Begitupun akses modal, tarif impor 0% dan tingginya pajak mengakibatkan UMKM berada di zona kesulitan. Andai pemerintah fokus memperbaiki ekosistem usaha dalam negeri, niscaya apa pun inovasi teknologinya, maka kesejahteraan UMKM akan terjamin.

Islam memberi ruang terhadap perkembangan teknologi – sebab inovasi akan memudahkan urusan hidup manusia, tentu selama hal tersebut tidak bertentangan dengan hukum syariat.

Adapun solusi Islam terkait masalah ini adalah:

Pertama, Islam menjadikan negara sebagai pihak sentral terhadap seluruh persoalan rakyat sehingga pemerintah fokus dan serius mengupayakan jaminan kesejahteraan rakyat baik melalui mekanisme ekonomi dengan memberi kemudahan seseorang bekerja maupun dengan menciptakan ekosistem bisnis yang baik. Bisa juga dengan mekanisme nonekonomi, seperti pemberian santunan, sebab tidak semua kepala rumah tangga mampu memenuhi kebutuhan keluarganya sendiri.

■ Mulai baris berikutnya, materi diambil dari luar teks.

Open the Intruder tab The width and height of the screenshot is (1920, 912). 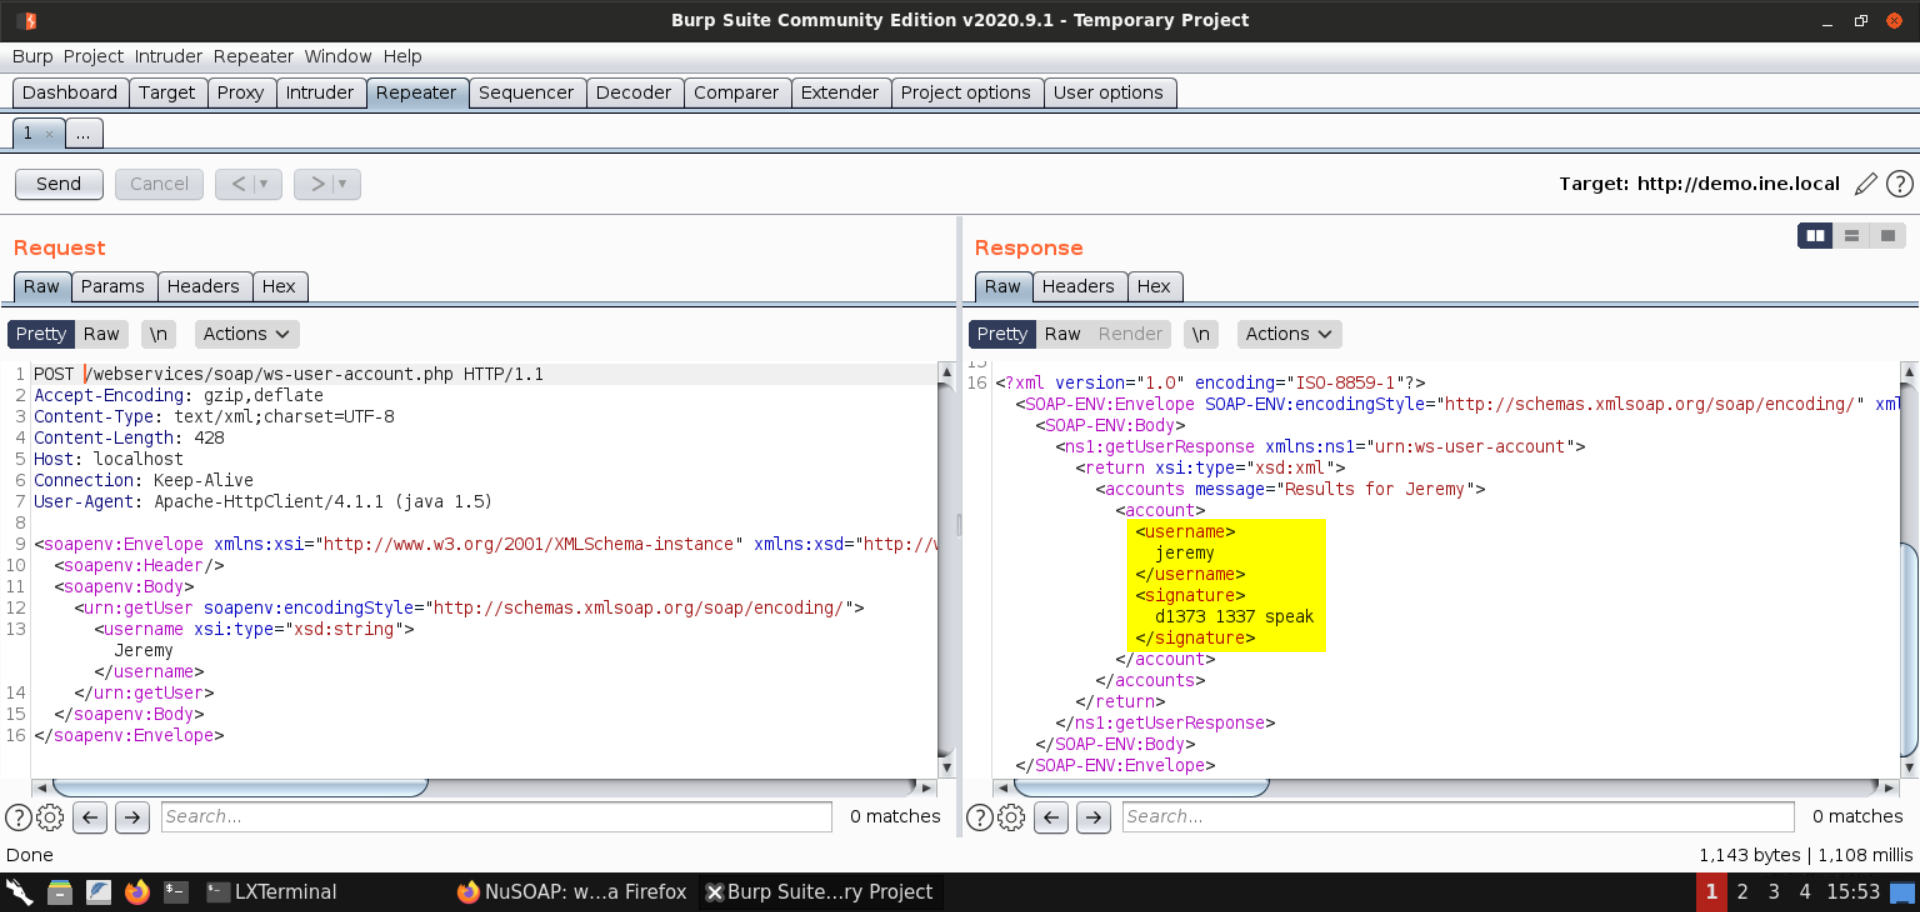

Kedua, Islam mempersilakan perdagangan komoditas di luar kebutuhan dasar berjalan sesuai dengan mekanisme pasar sempurna yaitu semata karena penjual dan pembeli saling rida atas transaksi mereka.

Ketiga, negara sangat adaptif terhadap inovasi dan menstimulus anak bangsa untuk terus menjadi yang terdepan dalam inovasi. Dengan demikian, platform digital, baik media sosial ataupun e-commerce, ciptaan anak bangsa tidak akan kalah bersaing dengan milik asing.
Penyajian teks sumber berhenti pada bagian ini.